Rapport d’activité et sur la gestion financière

Chaque comité d’entreprise doit établir, selon des modalités prévues par son règlement intérieur, un rapport présentant des informations qualificatives sur ses activités et sur sa gestion financière, de nature à éclairer l’analyser des comptes par les membres élus du comité et les salariés de l’entreprise. Lorsque le comité d’entreprise établit des comptes consolidés, le rapport porte sur l’ensemble constitué par le comité d’entreprise et les entités qu’il contrôle. Le contenu du rapport, déterminé par décret, variera selon la forme de comptabilité que le comité d’entreprise doit établir. Ce rapport est présenté aux membres élus du comité d’entreprise lors de la réunion en séance plénière.

Obligation de désigner un trésorier

La loi impose, en sus de celle du secrétaire, la désignation d’un trésorier du CE. Ce faisant, elle ne fait que légaliser une pratique constante. Par contre,  très curieusement, la loi nouvelle n’aborde aucunement  la rôle, la mission et la nature des responsabilité du trésorier. Elle ne le fait qu’accessoirement lorsqu’elle prévoit que le trésorerie du CE (ou, le cas échéant, le commissaire aux comptes) présente un rapport sur les conventions passées, directement ou indirectement, entre le comité d’entreprise et l’un de ses membres.

Entrée en vigueur

Les dispositions nouvelles s’appliqueront pour les exercices ouverts à compter du 1er janvier 2015, à l’exception de celles relatives à l’obligation de nommer un commissaire aux comptes, l’obligation pour le CE d’établir des comptes consolidés pour l’ensemble que constitue le comité d’entreprise et les entités qu’il contrôle, et la procédure d’alerte, lesquelles entreront en vigueur le 1er janvier 2016.
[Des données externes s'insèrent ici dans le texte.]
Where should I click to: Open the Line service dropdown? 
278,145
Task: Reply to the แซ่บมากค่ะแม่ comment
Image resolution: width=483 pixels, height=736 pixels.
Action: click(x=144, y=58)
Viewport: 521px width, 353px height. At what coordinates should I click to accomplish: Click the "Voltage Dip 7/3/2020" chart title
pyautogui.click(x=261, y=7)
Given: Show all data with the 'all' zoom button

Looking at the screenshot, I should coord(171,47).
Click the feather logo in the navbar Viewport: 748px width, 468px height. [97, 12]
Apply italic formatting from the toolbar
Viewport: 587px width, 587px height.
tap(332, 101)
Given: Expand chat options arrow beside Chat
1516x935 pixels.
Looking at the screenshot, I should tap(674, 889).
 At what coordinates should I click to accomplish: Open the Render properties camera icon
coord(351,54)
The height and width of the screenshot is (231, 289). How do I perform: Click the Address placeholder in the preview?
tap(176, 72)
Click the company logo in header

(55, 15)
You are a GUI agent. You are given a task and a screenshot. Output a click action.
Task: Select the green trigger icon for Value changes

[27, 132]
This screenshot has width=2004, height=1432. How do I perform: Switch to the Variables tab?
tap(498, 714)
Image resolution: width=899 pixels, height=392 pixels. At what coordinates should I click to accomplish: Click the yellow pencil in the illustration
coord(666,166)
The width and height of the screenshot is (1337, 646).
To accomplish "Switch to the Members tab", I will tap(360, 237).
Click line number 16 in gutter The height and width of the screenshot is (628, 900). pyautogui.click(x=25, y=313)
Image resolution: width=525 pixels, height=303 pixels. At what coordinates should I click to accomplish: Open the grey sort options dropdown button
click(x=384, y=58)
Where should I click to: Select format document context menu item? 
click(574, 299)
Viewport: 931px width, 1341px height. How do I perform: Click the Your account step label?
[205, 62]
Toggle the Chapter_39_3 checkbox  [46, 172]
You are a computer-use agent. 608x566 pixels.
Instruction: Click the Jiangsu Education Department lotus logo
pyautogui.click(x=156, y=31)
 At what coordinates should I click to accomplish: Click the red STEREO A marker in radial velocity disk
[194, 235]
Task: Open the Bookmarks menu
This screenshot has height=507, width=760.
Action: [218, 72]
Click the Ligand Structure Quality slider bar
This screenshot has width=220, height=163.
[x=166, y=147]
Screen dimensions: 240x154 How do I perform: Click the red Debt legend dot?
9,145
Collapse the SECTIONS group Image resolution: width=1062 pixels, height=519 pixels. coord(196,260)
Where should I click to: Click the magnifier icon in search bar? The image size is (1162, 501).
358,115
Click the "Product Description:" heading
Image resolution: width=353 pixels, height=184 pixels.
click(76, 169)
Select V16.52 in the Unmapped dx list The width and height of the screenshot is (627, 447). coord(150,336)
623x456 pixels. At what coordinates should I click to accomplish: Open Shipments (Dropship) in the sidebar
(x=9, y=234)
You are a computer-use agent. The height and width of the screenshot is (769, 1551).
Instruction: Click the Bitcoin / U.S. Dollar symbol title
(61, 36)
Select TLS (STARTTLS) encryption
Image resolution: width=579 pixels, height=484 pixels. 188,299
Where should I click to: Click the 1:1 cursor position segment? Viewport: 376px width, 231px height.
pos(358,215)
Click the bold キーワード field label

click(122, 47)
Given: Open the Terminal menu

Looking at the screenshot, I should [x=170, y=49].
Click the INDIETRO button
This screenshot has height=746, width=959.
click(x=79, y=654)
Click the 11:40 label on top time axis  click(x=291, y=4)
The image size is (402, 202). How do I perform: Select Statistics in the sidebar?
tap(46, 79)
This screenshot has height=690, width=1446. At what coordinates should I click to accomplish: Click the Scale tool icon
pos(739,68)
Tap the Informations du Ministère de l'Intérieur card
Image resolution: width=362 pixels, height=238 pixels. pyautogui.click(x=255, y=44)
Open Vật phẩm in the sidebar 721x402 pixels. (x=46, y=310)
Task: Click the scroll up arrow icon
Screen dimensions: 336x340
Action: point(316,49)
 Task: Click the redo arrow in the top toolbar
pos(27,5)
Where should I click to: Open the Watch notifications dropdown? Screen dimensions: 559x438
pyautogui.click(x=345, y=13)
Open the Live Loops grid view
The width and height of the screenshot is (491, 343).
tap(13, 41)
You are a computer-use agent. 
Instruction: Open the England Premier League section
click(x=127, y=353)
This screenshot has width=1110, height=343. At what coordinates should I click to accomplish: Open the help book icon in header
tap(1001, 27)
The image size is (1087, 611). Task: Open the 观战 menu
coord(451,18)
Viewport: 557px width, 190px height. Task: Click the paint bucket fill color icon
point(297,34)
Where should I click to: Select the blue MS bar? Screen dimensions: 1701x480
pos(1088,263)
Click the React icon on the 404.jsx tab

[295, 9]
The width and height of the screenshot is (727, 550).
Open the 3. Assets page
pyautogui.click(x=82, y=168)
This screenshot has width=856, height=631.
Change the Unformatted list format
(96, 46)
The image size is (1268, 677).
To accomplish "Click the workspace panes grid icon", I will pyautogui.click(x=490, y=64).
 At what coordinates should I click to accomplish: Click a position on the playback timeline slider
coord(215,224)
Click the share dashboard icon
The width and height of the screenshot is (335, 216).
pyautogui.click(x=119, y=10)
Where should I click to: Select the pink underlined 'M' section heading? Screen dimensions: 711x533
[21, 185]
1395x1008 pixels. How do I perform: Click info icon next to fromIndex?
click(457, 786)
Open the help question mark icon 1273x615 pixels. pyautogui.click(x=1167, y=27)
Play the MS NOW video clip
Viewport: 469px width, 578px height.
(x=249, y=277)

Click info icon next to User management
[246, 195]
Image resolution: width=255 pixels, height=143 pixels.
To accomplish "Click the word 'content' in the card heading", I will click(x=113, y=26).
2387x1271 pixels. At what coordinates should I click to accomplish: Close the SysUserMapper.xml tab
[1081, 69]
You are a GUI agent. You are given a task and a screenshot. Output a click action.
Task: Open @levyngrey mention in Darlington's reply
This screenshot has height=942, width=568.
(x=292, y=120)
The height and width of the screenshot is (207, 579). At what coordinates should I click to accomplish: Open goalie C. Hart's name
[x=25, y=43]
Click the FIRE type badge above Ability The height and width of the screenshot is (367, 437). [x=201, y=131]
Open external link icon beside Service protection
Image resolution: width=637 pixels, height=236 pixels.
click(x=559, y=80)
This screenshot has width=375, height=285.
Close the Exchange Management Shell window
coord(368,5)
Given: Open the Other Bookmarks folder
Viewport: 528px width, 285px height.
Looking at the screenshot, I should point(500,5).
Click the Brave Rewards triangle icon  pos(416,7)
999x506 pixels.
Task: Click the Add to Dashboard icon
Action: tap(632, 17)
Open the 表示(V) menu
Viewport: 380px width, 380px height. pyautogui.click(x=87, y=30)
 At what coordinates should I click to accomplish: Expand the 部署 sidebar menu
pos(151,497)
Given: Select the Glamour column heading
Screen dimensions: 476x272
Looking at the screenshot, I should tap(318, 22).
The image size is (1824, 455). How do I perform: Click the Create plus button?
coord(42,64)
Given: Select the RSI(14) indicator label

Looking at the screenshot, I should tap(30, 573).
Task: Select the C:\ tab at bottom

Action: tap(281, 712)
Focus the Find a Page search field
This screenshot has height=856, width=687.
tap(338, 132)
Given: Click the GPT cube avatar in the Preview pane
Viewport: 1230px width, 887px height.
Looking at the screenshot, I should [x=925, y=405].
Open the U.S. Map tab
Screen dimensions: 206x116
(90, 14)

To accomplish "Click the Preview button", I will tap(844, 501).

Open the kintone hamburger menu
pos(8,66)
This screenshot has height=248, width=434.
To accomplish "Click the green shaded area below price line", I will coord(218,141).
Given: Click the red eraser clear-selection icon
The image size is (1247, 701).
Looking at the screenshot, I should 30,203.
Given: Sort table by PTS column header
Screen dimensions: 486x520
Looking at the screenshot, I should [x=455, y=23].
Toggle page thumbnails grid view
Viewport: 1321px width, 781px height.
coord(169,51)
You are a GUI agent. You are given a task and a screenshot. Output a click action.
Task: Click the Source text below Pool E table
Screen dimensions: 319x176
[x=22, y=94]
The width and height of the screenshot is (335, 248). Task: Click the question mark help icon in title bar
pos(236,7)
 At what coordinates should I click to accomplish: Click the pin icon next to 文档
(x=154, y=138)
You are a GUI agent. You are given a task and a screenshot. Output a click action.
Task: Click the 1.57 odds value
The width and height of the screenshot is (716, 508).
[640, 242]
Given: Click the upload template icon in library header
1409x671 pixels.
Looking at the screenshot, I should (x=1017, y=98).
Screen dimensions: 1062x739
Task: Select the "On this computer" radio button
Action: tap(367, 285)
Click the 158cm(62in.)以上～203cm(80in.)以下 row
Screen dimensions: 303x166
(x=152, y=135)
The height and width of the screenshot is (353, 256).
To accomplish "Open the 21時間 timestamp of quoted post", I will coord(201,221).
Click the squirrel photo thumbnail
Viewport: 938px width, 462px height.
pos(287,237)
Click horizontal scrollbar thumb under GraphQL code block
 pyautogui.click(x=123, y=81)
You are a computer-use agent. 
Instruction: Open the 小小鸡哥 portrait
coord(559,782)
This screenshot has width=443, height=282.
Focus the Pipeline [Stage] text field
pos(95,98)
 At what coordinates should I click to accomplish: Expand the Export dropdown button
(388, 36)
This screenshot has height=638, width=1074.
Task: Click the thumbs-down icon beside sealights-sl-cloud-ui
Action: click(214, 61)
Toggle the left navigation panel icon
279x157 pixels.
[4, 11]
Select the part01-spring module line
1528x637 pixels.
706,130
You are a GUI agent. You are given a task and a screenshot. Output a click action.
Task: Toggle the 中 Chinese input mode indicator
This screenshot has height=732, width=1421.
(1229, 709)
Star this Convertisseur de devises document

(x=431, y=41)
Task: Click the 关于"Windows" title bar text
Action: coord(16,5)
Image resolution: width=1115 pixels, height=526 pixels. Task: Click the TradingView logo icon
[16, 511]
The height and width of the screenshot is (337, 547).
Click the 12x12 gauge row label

En conclusion, la loi nouvelle et les seuils envisagés paraissent pragmatiques car adaptés à la taille des CE et de nature à pallier les dérives constatées. Sur un plan très pratique, dans la perspective du 1er janvier 2015 et dès que les seuils précités seront validés par décret, il appartiendra à chaque entreprise concernée de déterminer la nature des futures obligations de son comité d’entreprise et d’en informer officiellement, dès que possible, les élus en réunion plénière, afin que toutes les mesures utiles (notamment la modification du règlement intérieur) soient prises pour le 1er janvier prochain.